- Material to process

/---

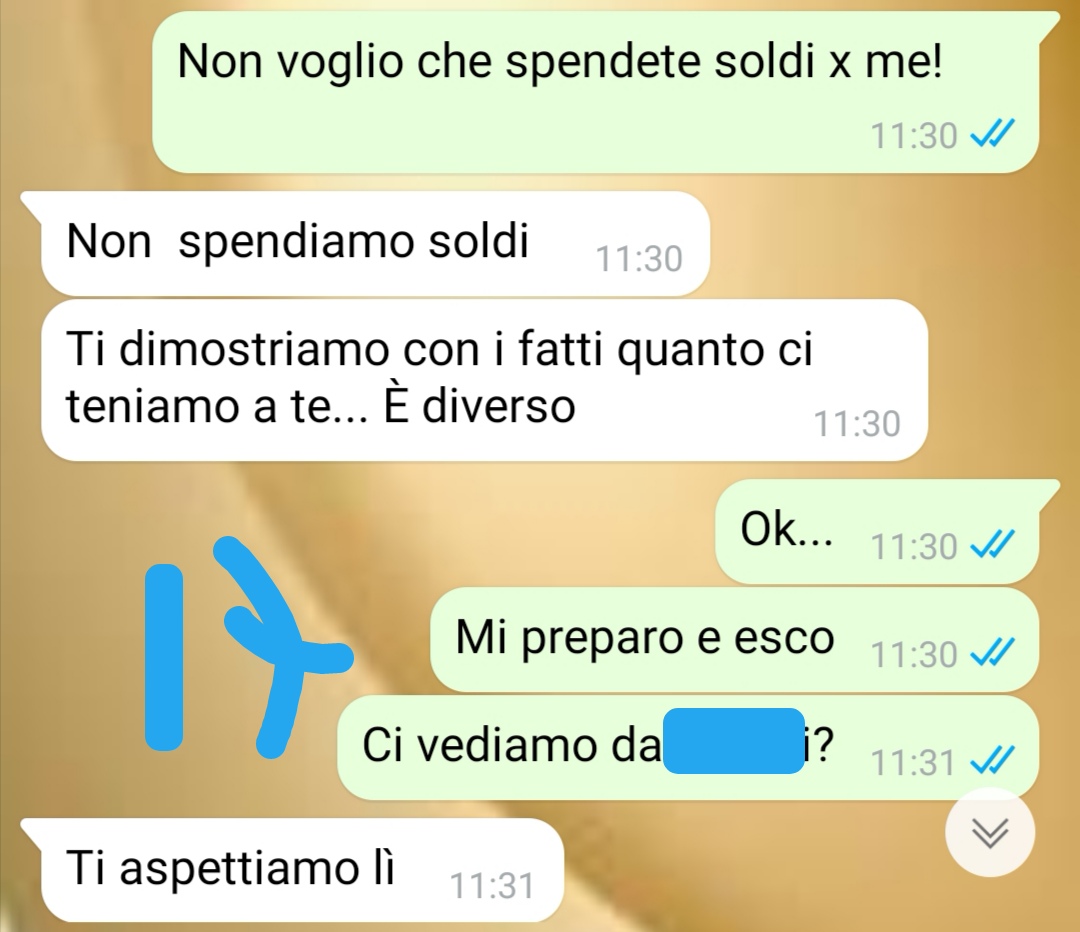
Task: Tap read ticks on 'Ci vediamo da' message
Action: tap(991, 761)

\---
/---

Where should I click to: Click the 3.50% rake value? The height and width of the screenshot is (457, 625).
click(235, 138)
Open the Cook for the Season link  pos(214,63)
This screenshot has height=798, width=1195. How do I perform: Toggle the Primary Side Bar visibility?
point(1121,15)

\---
/---

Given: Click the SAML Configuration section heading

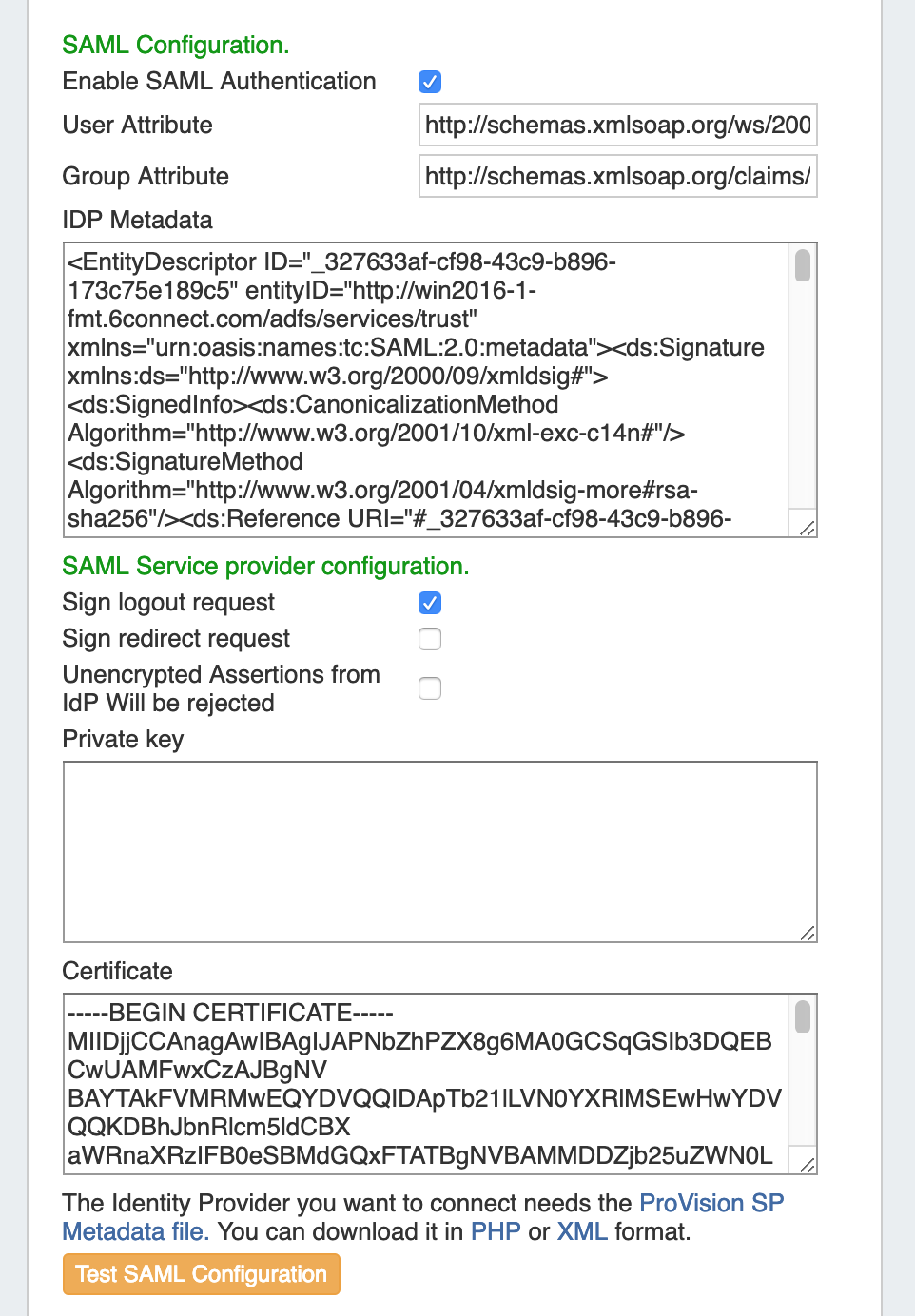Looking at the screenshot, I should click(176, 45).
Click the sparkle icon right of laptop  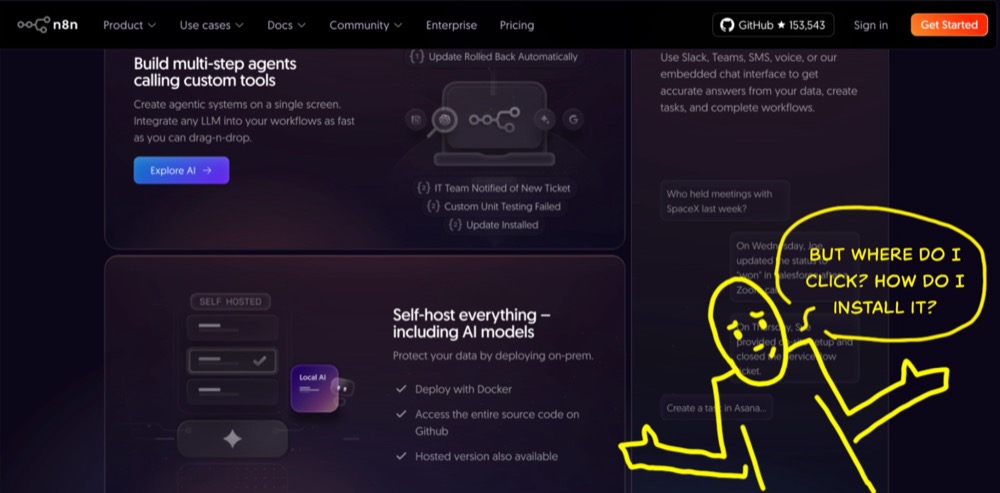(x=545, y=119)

\---

- Exercise brief
Everything above from the line containing "Where should I" down to the line containing "Open the Cook" is to be transcribed exactly, with both of those lines included and nothing else added.

- Task solution
Where should I click to: Click the 3.50% rake value? The height and width of the screenshot is (457, 625).
click(235, 138)
Open the Cook for the Season link  pos(214,63)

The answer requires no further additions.